READING PASSAGE:

______

May 27, 2007

Never the twine shall meet

Just finished Lee Smolin's book The Trouble with Physics. The book ponders why no new advances in our fundamental understanding of physics has occurred in the past 30 years.

The reason? According to Smolin, the structure of physics academia has been struck down with a bad case of 'sociology'. This is to say the processes of hiring physicists and funding scientific research has been biased towards physicists inclined towards those with hierarchical and herd mentalities (them physics wolves like to run in packs!), and against visionary thinkers. Essentially, the physics has been hijacked by the politics of the humans doing the physics. String persons are full of confidence even when what they are promoting isn't even a theory but a theory about a theory. Smolin laments that the obfuscation going on to explain why string theory hasn't gotten anywhere has now got to the point that theorists aren't even bothered trying to come up with testable string theories; instead they airily invoke the Anthropic principle as the new paradigm for doing business. If you thought string theory's extra, conveniently hidden dimensions (7 of them) was preposterous, you'll be amazed to learn that in response to the recently (1998) observed dark energy, string theorists bolted on 10500 possible string worlds to make their toy work. These people have clearly not heard of Occam's razor.

Why can't string theorists pull their heads in? Why didn't alarm bells go off when dark energy was discovered? Why wasn't it recognised that giving up on falsificationism and falling back on the anthropic principle was actually crossing a line between the tenable and untenable? Smolin's view is that string theory has so many research grants and careers riding on it that it's not in anyone's interest to try something different.

______

INPUT DATA:
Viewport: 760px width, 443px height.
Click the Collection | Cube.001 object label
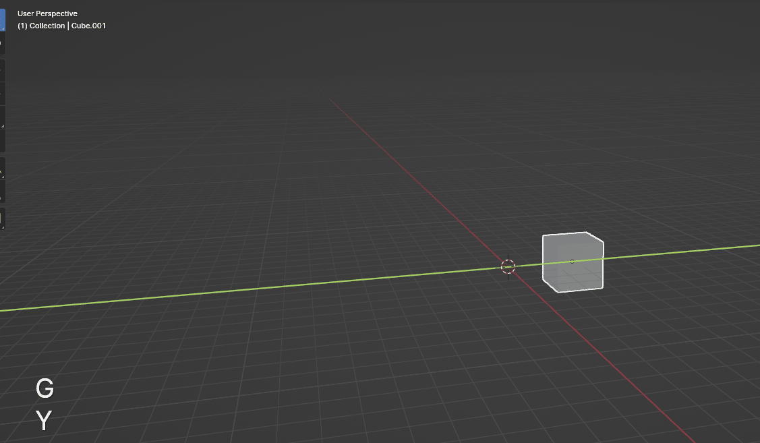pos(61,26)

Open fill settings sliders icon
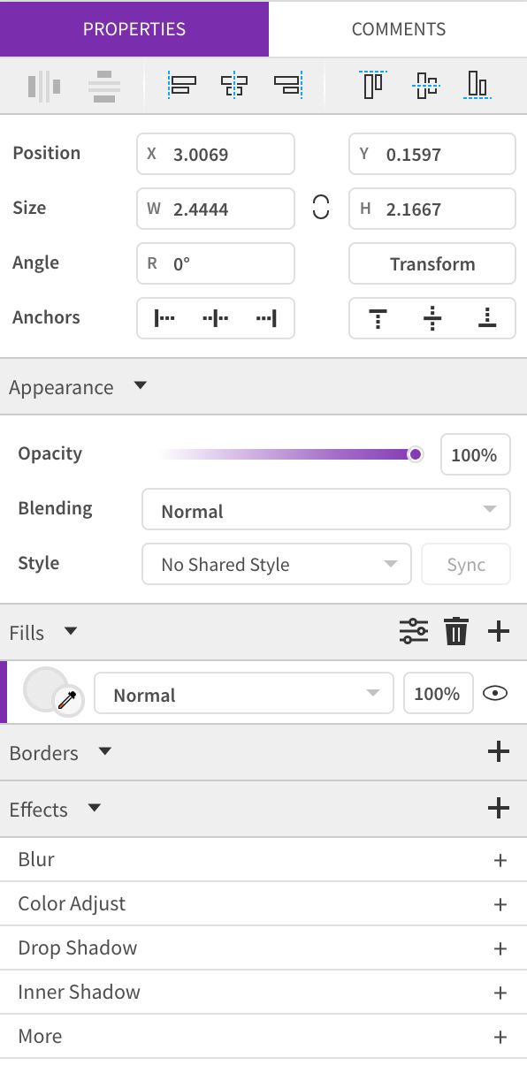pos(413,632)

______

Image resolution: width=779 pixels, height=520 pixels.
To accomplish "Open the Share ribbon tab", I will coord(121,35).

______

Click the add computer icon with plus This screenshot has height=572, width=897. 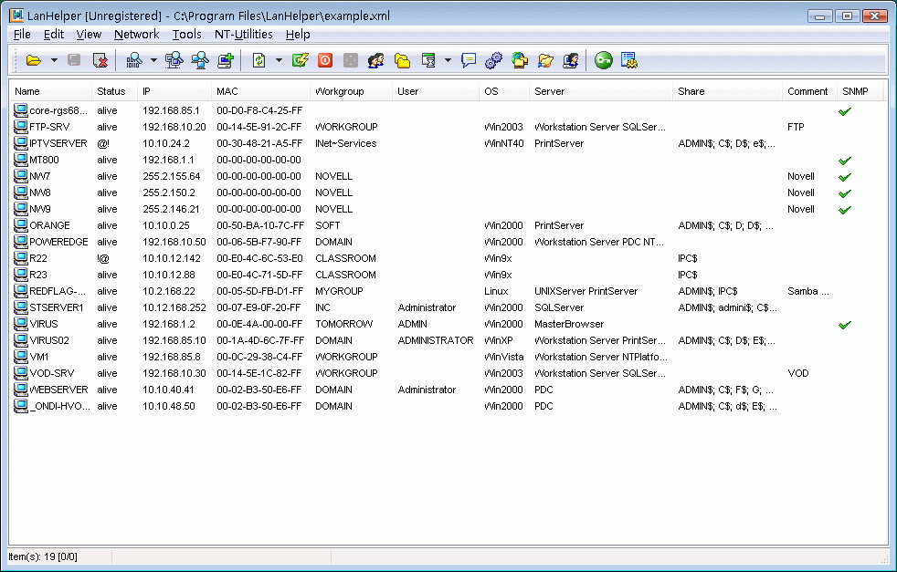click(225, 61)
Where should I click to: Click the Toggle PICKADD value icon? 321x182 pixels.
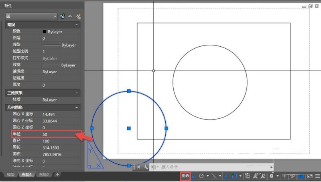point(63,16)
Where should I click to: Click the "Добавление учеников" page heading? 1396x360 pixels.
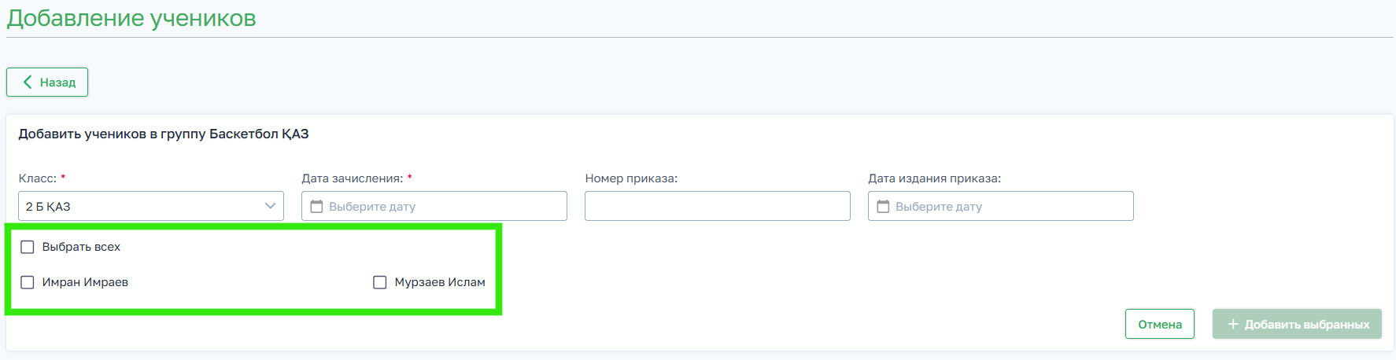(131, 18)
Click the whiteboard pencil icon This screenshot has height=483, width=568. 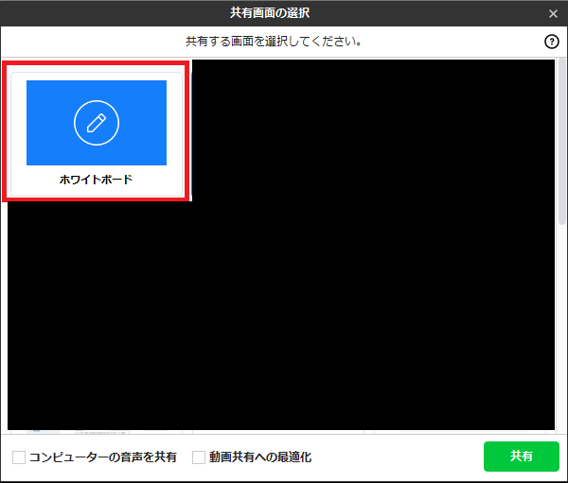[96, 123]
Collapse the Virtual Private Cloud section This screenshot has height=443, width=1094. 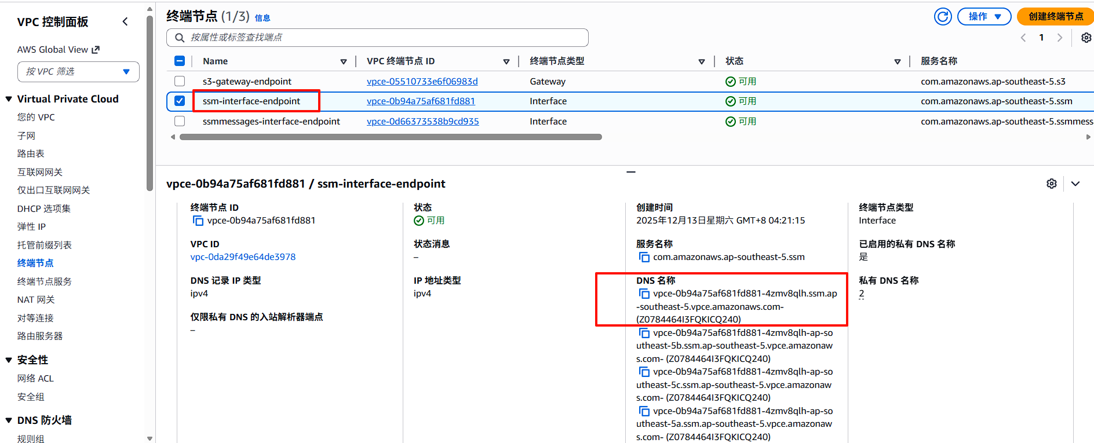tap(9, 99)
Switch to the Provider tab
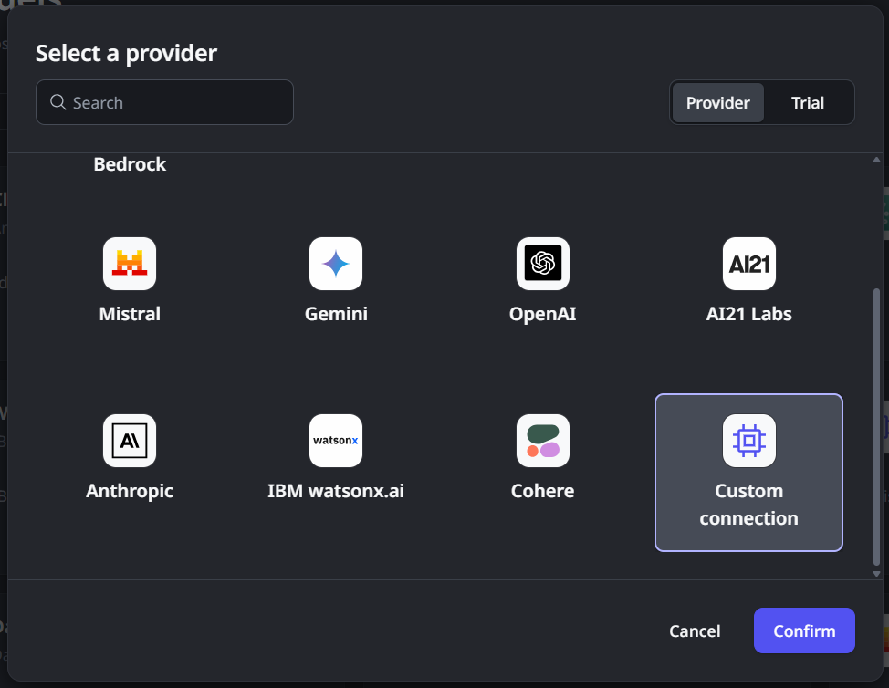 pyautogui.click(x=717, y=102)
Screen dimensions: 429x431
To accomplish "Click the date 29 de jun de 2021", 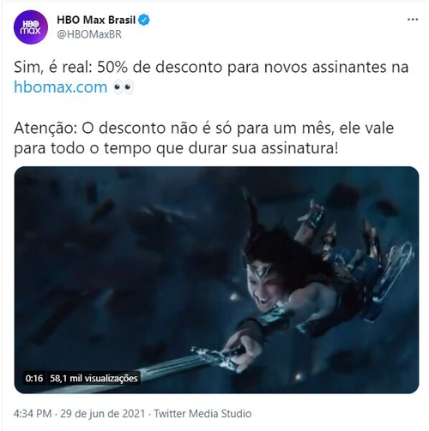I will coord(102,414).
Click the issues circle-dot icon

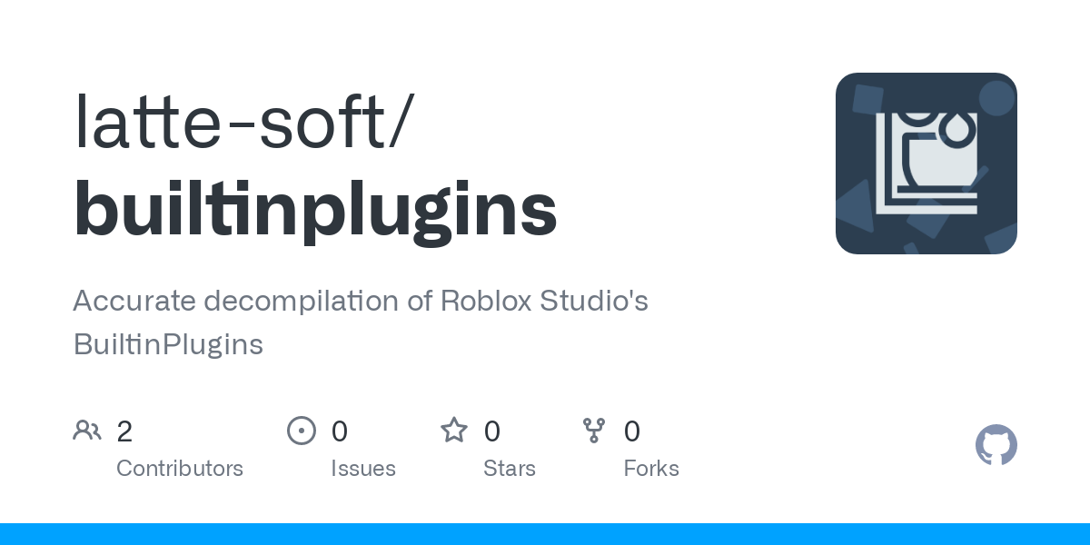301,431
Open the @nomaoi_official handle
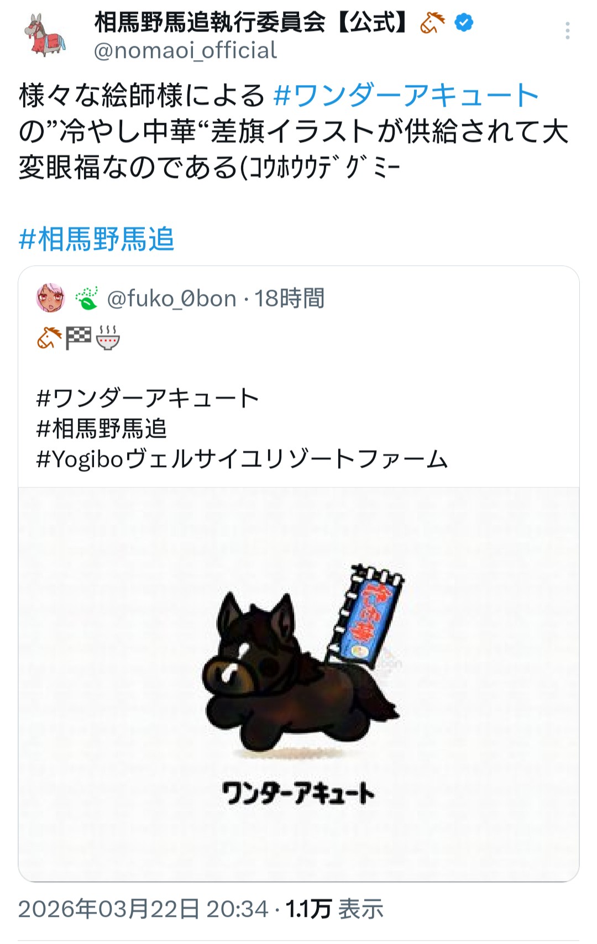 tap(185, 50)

______

WHAT YOU SHOULD DO:
According to the blog post about string theory, how many extra, conveniently hidden dimensions does string theory have?

RESPONSE TO THIS TASK:
Seven.